The consolidated financial statements incorporate the assets, liabilities and results of the following subsidiaries in accordance with the accounting policy described in note 2.1.

All controlled entities are included in the consolidated annual final report. The parent entity does not guarantee to pay the deficiency of its controlled entities in the event a winding up of any controlled entity. The period end of the controlled entities is the same as that of the parent entity, except for the US companies listed below which use 31 December year end.

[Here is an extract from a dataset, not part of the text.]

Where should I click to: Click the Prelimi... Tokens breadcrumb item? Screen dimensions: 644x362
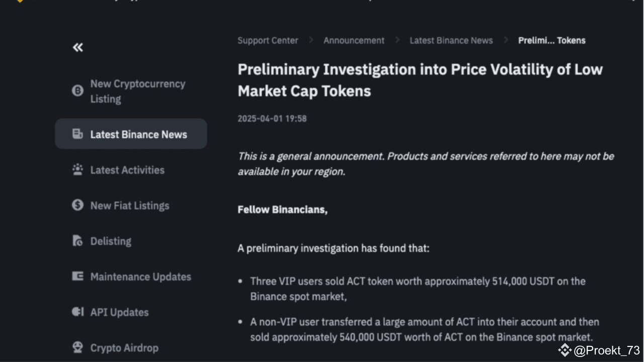[x=552, y=40]
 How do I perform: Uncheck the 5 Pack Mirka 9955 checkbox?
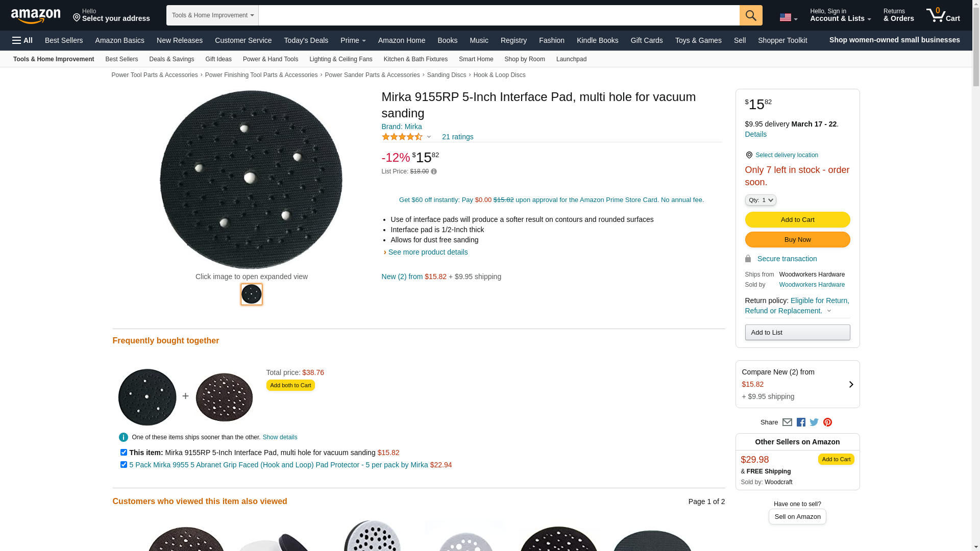pyautogui.click(x=124, y=465)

Name of Controlled Entity Place of
**Incorporation **
% of Shares Held
2017
% of Shares Held
2016
Digital CC Management Pty Ltd Australia 100% 100%
Digital CC Trading Pty Ltd Australia 100% 100%
Digital CC IP Pty Ltd Australia 100% 100%
Digital CC Limited HongKong 100% 100%
Digital CC IP Limited Hong Kong 100% 100%
Digital CC Holdings USA Inc United States 100% 100%
Digital CC USA LLC United States 100% 100%
Digital CC USA Services LLC United States 100% 100%
Digital CC Ventures Pty Ltd Australia 100% 100%
Pass Petroleum Pty Ltd Australia 100% 100%
Airpocket International Pty Ltd Australia 100% 100%
AirPocket LLC United States 100% 100%

Year ended 30 June 2017

There were no changes to the controlled entities during the year ended 30 June 2017.

Year ended 30 June 2016

On 8 January 2016, the Group incorporated Airpocket International Pty Ltd, Digital CC Holding Pty Ltd owns a 100% interest in Airpocket International Pty Ltd

On 16 December 2015, the Group incorporated Airpocket LLC, Digital CC Holdings USA LLC owns a 100% interest in Airpocket LLC

On the 21 December 2015, the Group had dissolved Pass Petroleum LLC, in which Pass Petroleum Pty Ltd held a 100% and Verus Energy LLC in which DigitalX Limited held a 100% interest.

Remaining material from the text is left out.